BLACK AND WHITE
June 5-18, 2003

The Setlist

Andy Friedman and Paul Curreri
By Jane Longshore, Staff Writer

Andy Friedman and Paul Curreri's Make A Living Tour could loosely be defined as a country blues tour, but the two approach the genre in radically different ways.

For Curreri, a singer/songwriter from Charlottesville, Virginia, the country blues tradition acts as a springboard for his own musical musings. With his folk-inflected singing style and skillful, understated guitar work, he cites Dave Van Ronk, Mississippi John Hurt, Reverend Gary Davis, and Blind Willie McTell among his chief inspirations. His most recent album, Songs for Devon Sproule, was produced by Kelly Joe Phelps.

Preceding Curreri on the bill is label mate Andy Friedman, whose passion for blues has been channeled into drawings and Polaroid photographs, which have thus far been collected in two volumes, 2001's Drawings and Other Failures and the recently released Future Blues. On the Make a Living Tour, Friedman takes the stage in front of slide projections of his photographs and casually discusses the work in relation to the music that inspired it.

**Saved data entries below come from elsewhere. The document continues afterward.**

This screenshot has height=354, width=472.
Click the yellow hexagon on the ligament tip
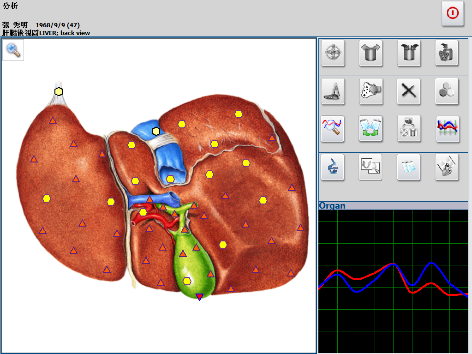pos(59,91)
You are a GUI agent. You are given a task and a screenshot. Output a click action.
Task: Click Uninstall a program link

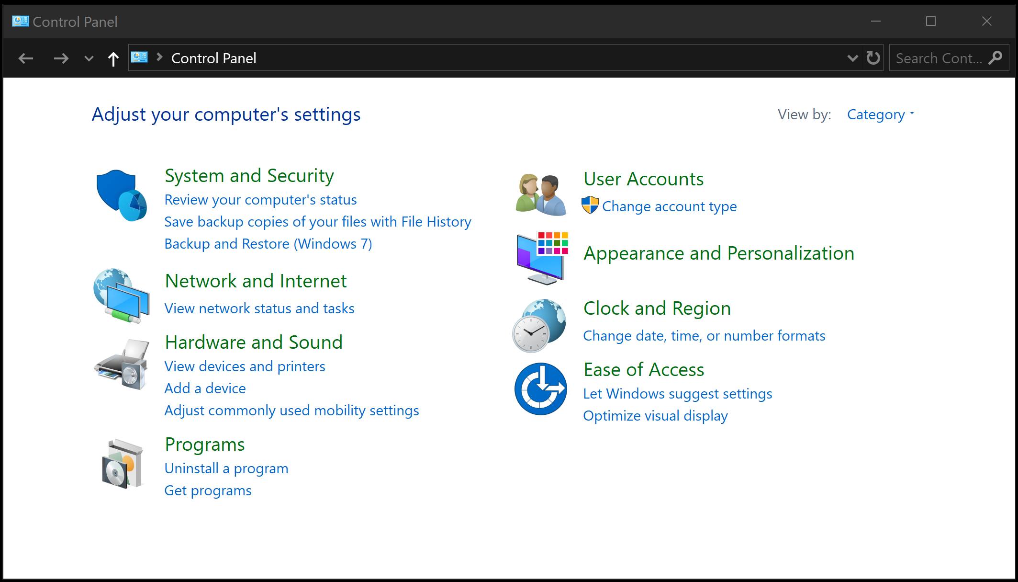[226, 468]

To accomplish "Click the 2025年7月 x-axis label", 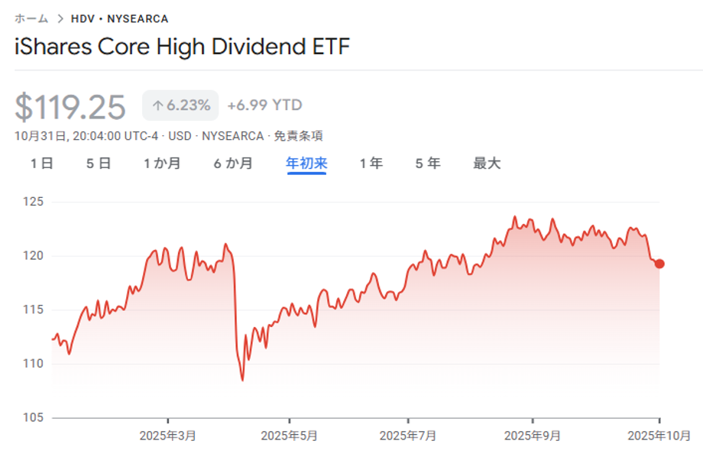I will [x=408, y=436].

Friedman was formally trained as an old painter at the Rhode Island School of Design, where he befriended Curreri, then a filmmaking major. Friedman went on to become an assistant to the New Yorker's cartoon editor Robert Mankoff, and has had several of his own cartoons published in the magazine under the pseudonym Larry Hat. In 2001, he left his post a the New Yorker to found City Salvage records, and has since been touring with Curreri.